Anyway, to get to the topic, I found Jo Walton’s commentary on Lewis excellent and in my opinion spot on. I loved how she commented on it in a ‘to hell with that’ attitude, in a way that would surely relieve the feelings of anyone, perhaps especially girls, who have been affected by it. This, for example (though I’m not saying anyone would be affected to this degree):

I’ve had periods for two years. I was afraid they’d stop me being able to see fairies, but they made no difference at all, whatever C S Lewis thought about puberty.

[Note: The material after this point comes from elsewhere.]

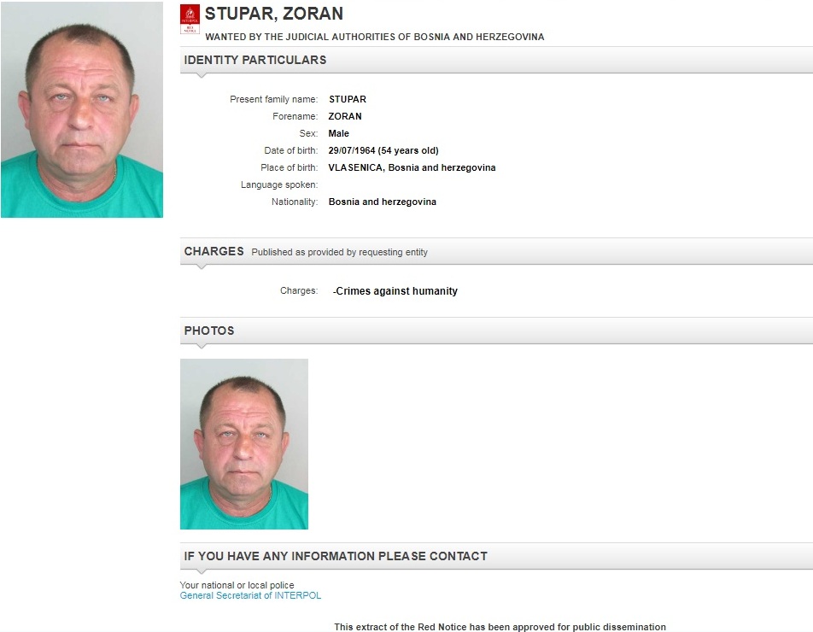Click the Sex value Male
813x632 pixels.
pyautogui.click(x=338, y=133)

Of course Lewis doesn’t speak of periods – if make-up scared him then periods must’ve been worse – but here Walton points to the general feeling one gets when they read The Last Battle, that the boys can sail straight on in to Narnia and Lucy can because she’s young, listens to the boys, and can yet be saved from ‘nasty’ things – in fact she’ll never even be tempted by them, she’s pure now, forever – but Susan can’t. Peter was older than Susan, but he’s fine.

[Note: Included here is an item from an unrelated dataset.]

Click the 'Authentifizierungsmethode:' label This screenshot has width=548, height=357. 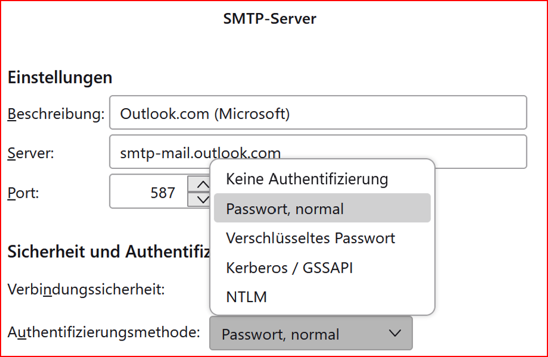point(104,332)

Though Walton does bring a sort of ‘them and me’ thread into her book:

Now Gill has pointed it out to me, I noticed the girls on the bus passing around a forbidden lipstick and giggling. They remind me of Susan…

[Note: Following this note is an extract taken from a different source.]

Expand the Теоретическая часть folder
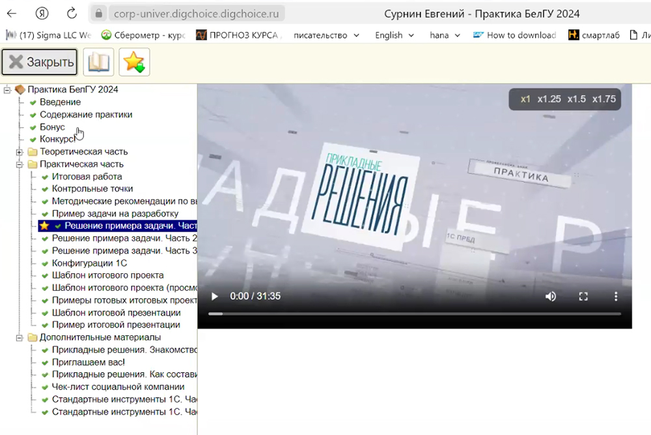This screenshot has width=651, height=435. coord(20,152)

It’s not a ‘proper’ division of characters, of personalities, but Mori is never one of those girls. By this Walton isn’t saying that Mori’s perfect, what she’s doing is showing differences and perhaps explaining the differences Lewis applied to Lucy and Susan. At the same time, though Mori is no friend of these girls, there is something more in Walton’s words than any slight meanness – Walton shows how trivial what Lewis intimates is. The girls at Mori’s school may not be particularly nice (it could be argued Mori isn’t nice either, of course) but they’re not particularly harmful either. And certainly they’ll grow out of that giggling if given the chance, the chance they’ll likely get simply by growing up, the chance Lewis does not seem to want to give to Susan because he wants to infer she’s awful and not a candidate for change.

Moving away from the one book to Narnia as a whole:

Lewis meant Aslan to be Jesus. I can sort of see it, but all the same it feels like a betrayal. It feels like allegory. No wonder Tolkien was cross. I’d have been cross too. I also feel tricked because I didn’t notice all this time. Sometimes I’m so stupid – but Aslan was always so much himself. I don’t know what I think about Jesus, but I know what I think about Aslan.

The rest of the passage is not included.